— AUSGANGSTEXT —

Marc Feldmann (28) ist der erste Studierende aus seiner Familie. Arbeiterkinder wie er sind oft mit besonderen Sorgen und Mühen konfrontiert.

Studieren als Erstakademiker – Marc Feldmann (28), geboren in Werl, berichtet:

„Einem „Arbeiterkind“ entgeht in einem durchakademisierten Umfeld selten, dass es eines ist. Ich erinnere mich etwa an ein gemeinsames Abendessen unter Studierenden und einen Kommentar von mir zum Thema Auslandsstudium. Prompt meinte ein Kommilitone, der selbst im Ausland studiert hatte, ich hätte ja „die Landesgrenzen noch nie verlassen“ und meine akademischen Abschlüsse auf dem „zweiten Bildungsweg“ erlangt – obwohl beides unübersehbar falsch ist. In einer anderen Situation bin auch schon einmal gefragt worden, ob ich mit dem Anstreben einer Promotion nicht meine familiäre Herkunft verleugnen würde. Bei solchen Bemerkungen muss man dann schonmal schlucken.

— GESPEICHERTE DATEN —
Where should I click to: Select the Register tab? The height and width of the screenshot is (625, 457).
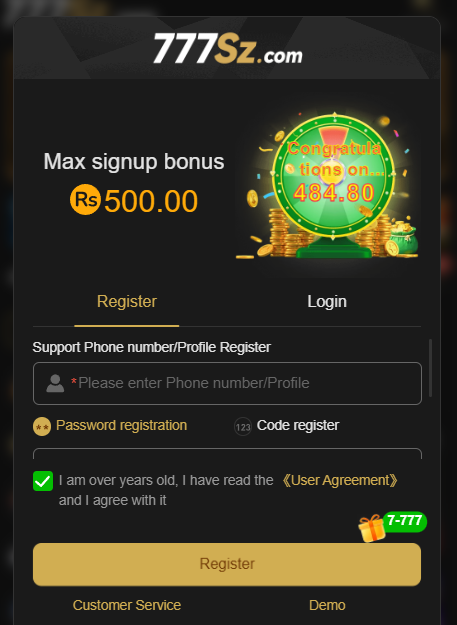pyautogui.click(x=127, y=302)
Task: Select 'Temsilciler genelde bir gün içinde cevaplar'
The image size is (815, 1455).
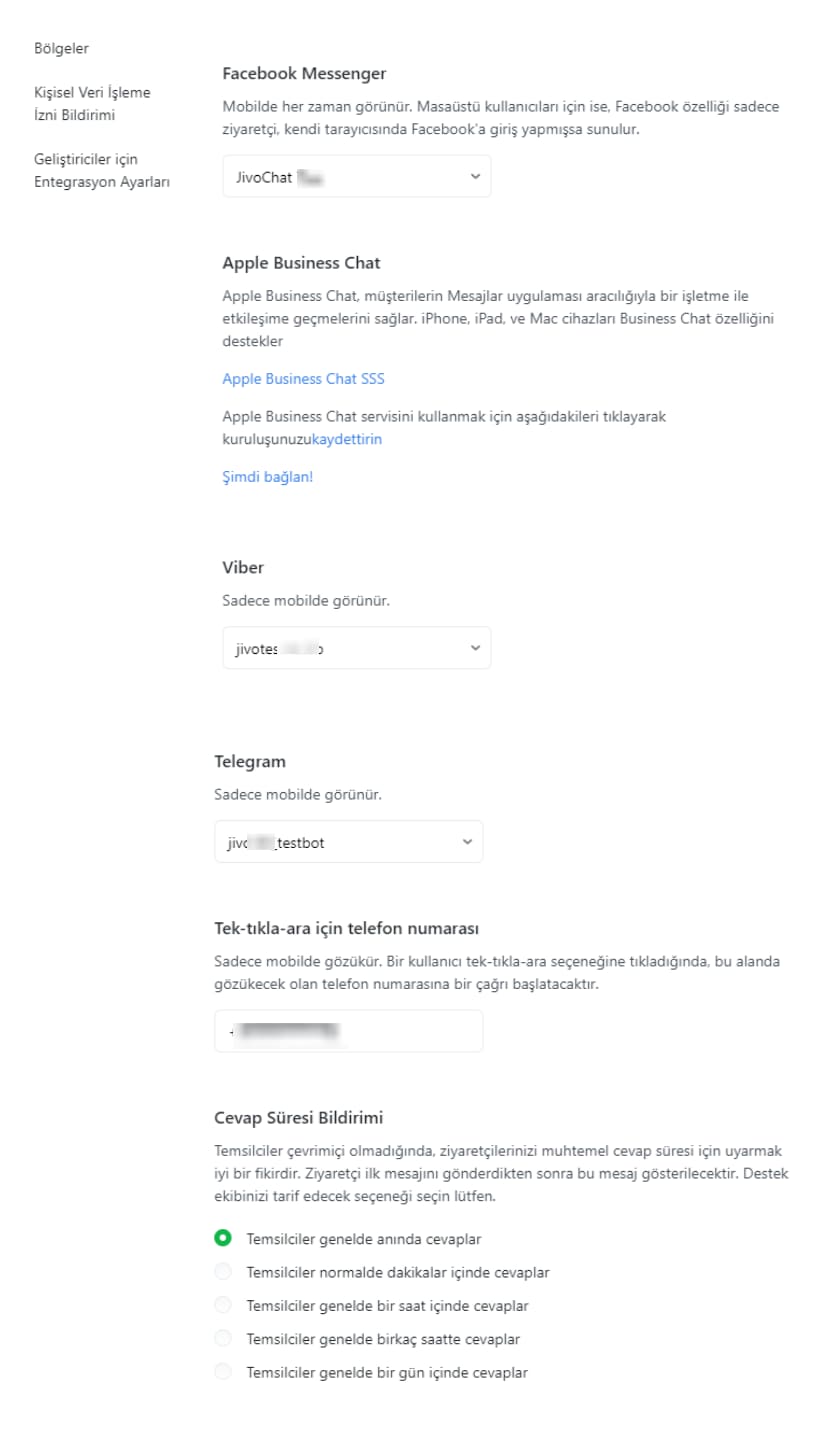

— ARBEITSAUFTRAG —
Schreiben Sie den Ausgangstext über das Studieren als Erstakademiker vollständig und Wort für Wort ab.

— RICHTIGE LÖSUNG —
Marc Feldmann (28) ist der erste Studierende aus seiner Familie. Arbeiterkinder wie er sind oft mit besonderen Sorgen und Mühen konfrontiert.

Studieren als Erstakademiker – Marc Feldmann (28), geboren in Werl, berichtet:

„Einem „Arbeiterkind“ entgeht in einem durchakademisierten Umfeld selten, dass es eines ist. Ich erinnere mich etwa an ein gemeinsames Abendessen unter Studierenden und einen Kommentar von mir zum Thema Auslandsstudium. Prompt meinte ein Kommilitone, der selbst im Ausland studiert hatte, ich hätte ja „die Landesgrenzen noch nie verlassen“ und meine akademischen Abschlüsse auf dem „zweiten Bildungsweg“ erlangt – obwohl beides unübersehbar falsch ist. In einer anderen Situation bin auch schon einmal gefragt worden, ob ich mit dem Anstreben einer Promotion nicht meine familiäre Herkunft verleugnen würde. Bei solchen Bemerkungen muss man dann schonmal schlucken.